Ya’akov Rubinstein (Hebrew: יעקב רובינשטיין) is an Israeli violinist.

He has performed concerts in Europe, Israel, Japan, China and in the United States since he was seven years of age. As a student of the Jerusalem Music Center, he has received lessons from Isaac Stern and Sir Yehudi Menuhin.

After studying with Ilona Feher he completed his studies in Frankfurt am Main with Edith Peinemann and supplemented them at the Manhattan School of Music with Glenn Dicterow, concertmaster of the New York Philharmonic Orchestra.

He has appeared as a soloist with various ensembles, including the Bamberg Symphony Orchestra, the Chamber Orchestra of Mannheim, the Chursaechsische Philharmonic Orchestra, the Philharmonic State Orchestra of Halle and the Youth Orchestra of Basel.

He has performed recitals in Israel, Brazil, France, Denmark, Italy, Switzerland, Germany, and the United States. He has also made many radio, television, and CD recordings.

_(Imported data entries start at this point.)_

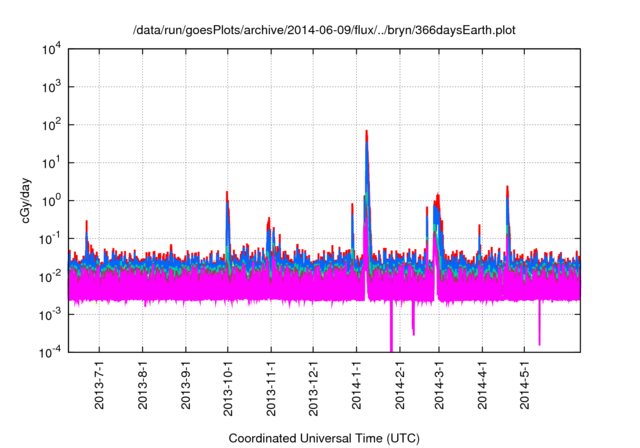Select the 2014-5-1 date tick label
Screen dimensions: 640x448
523,388
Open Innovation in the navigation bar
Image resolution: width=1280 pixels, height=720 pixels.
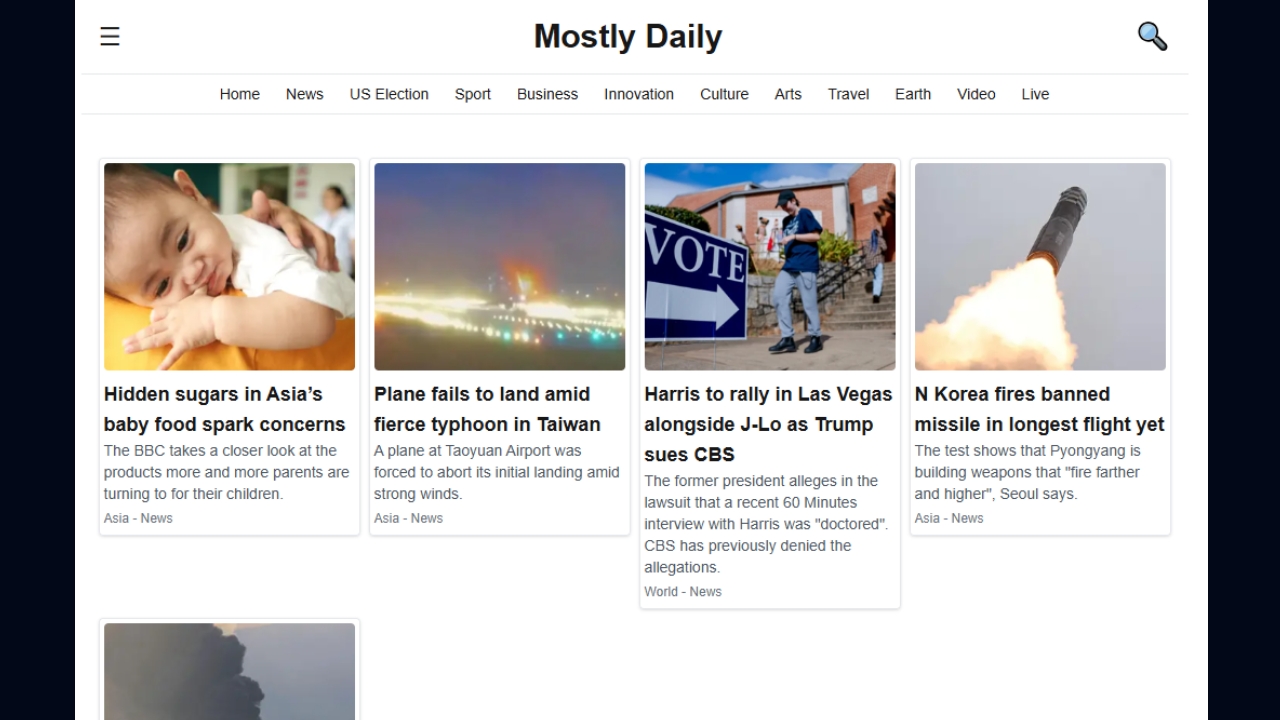[639, 94]
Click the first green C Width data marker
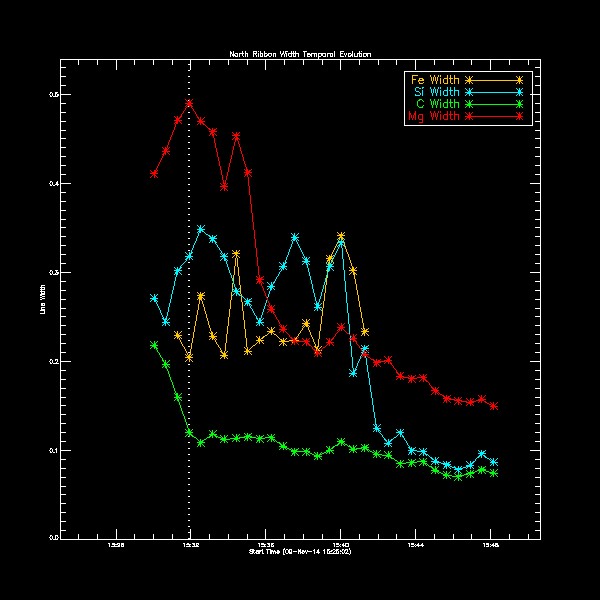The image size is (600, 600). pyautogui.click(x=154, y=345)
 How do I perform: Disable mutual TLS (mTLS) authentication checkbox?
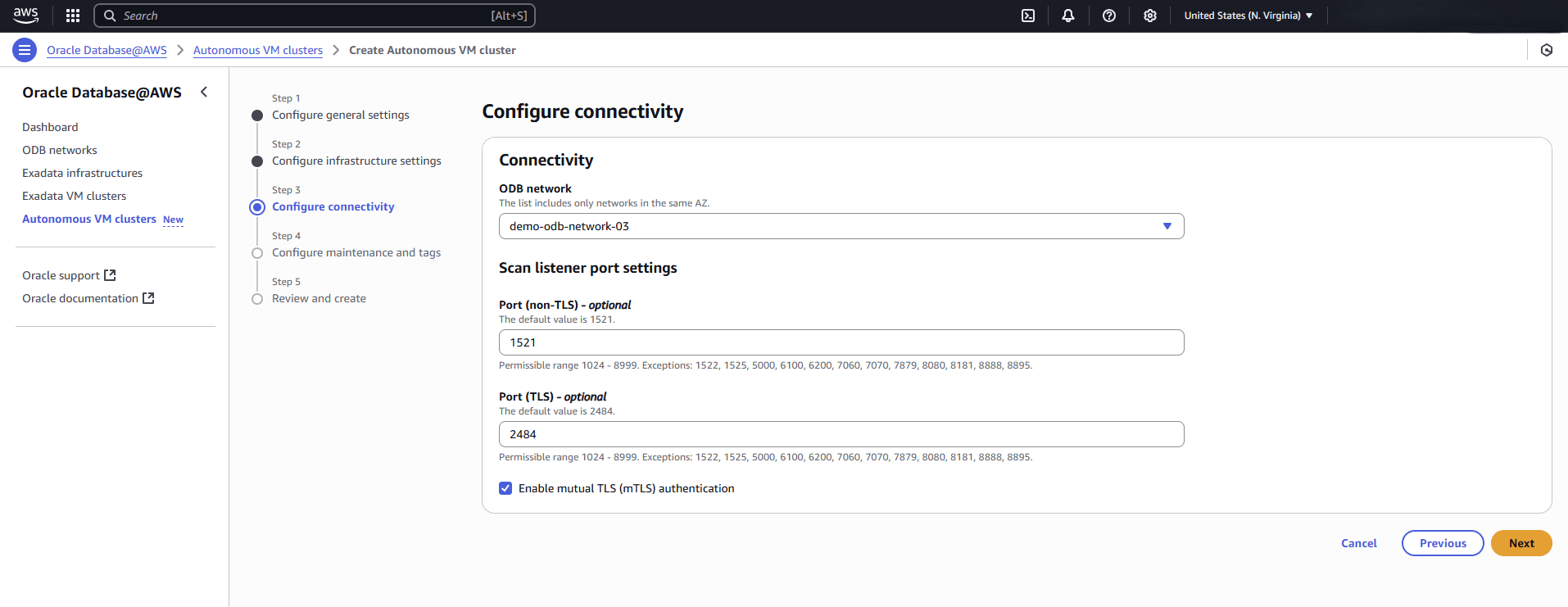click(505, 488)
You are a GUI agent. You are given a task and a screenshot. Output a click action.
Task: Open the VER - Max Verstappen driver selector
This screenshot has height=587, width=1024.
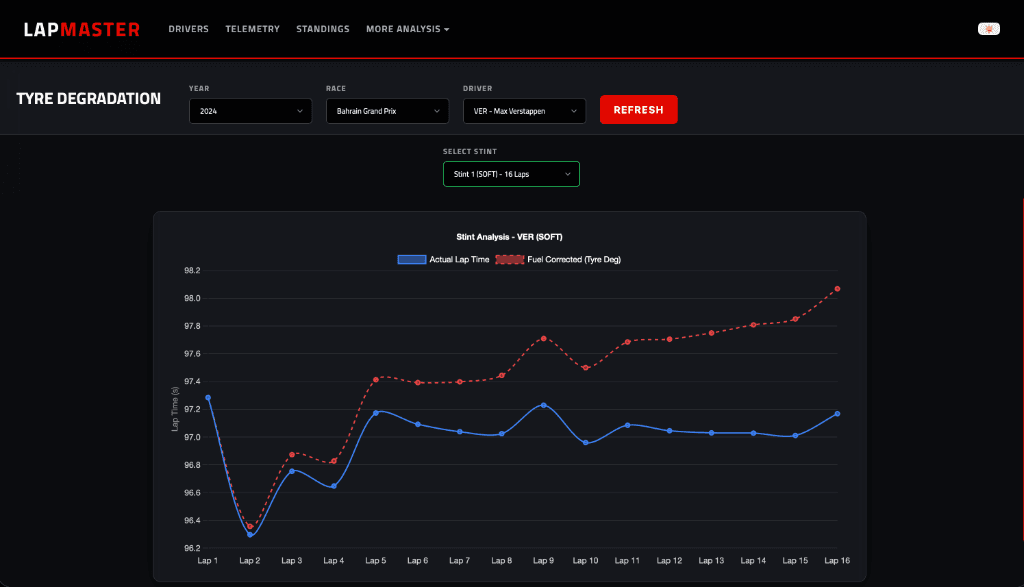523,111
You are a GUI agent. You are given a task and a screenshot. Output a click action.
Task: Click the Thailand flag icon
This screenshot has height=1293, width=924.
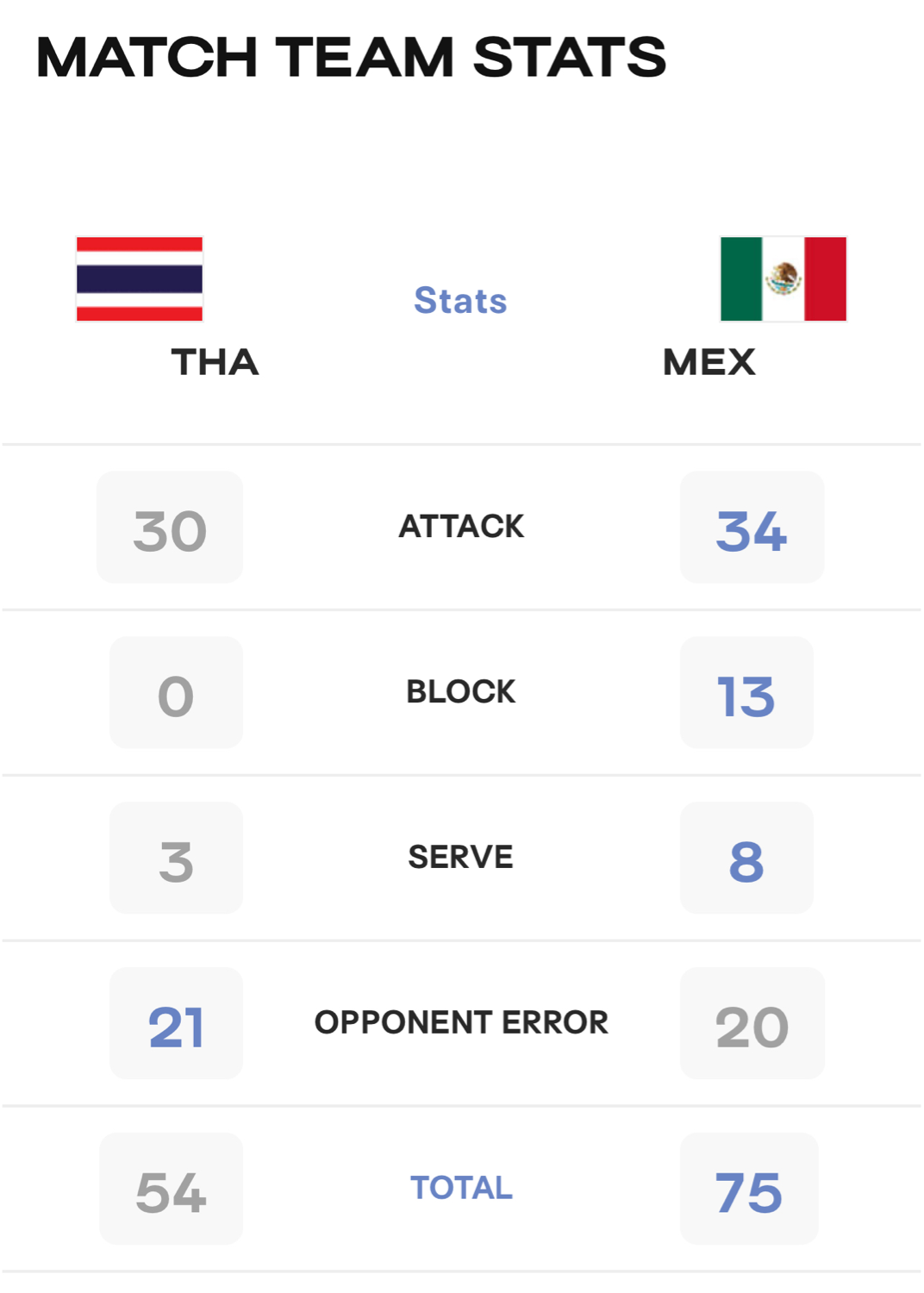tap(140, 278)
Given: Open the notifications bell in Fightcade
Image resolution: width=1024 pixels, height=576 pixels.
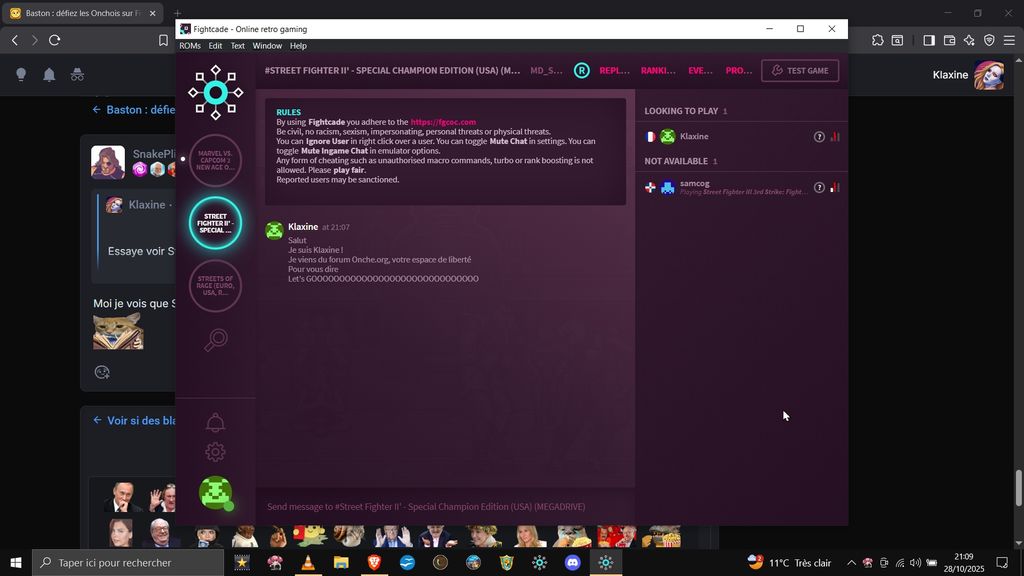Looking at the screenshot, I should [x=215, y=423].
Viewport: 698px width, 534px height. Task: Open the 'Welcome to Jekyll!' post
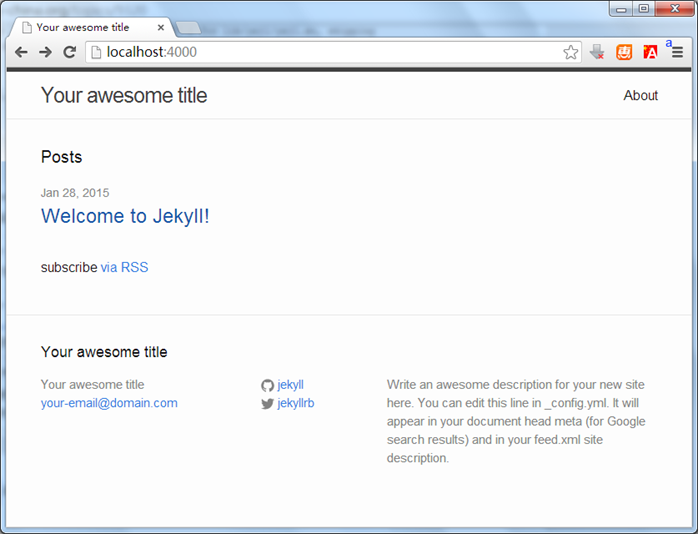click(125, 216)
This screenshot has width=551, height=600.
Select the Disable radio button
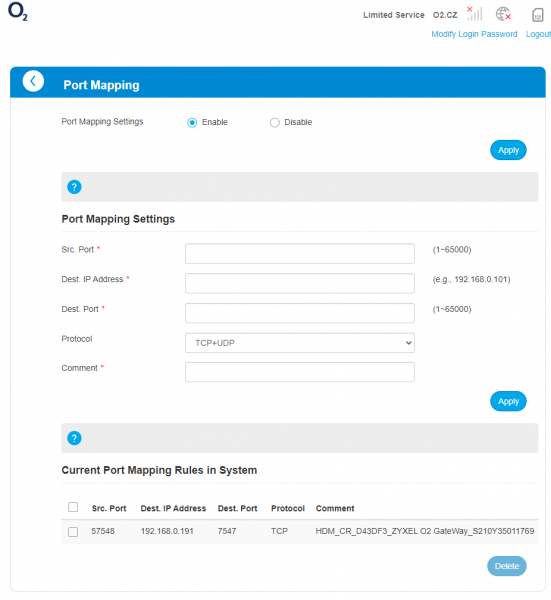point(275,122)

In addition to many honours and prizes, Ya’akov Rubinstein has received scholarships to the Chautauqua Music Festival, the Manhattan School of Music, and the American Cultural Foundation.

From 1995 to the end of 2009, he was the concertmaster of Bamberg Symphony Orchestra, performing Jewish music and cultivating historical performance practices.

Recently he had performances as a guest with the BR in Munich, WDR Cologne, NDR Hannover, Madrid, Oslo, Bosnia and Herzegovina, Japan, Israel and Brazil.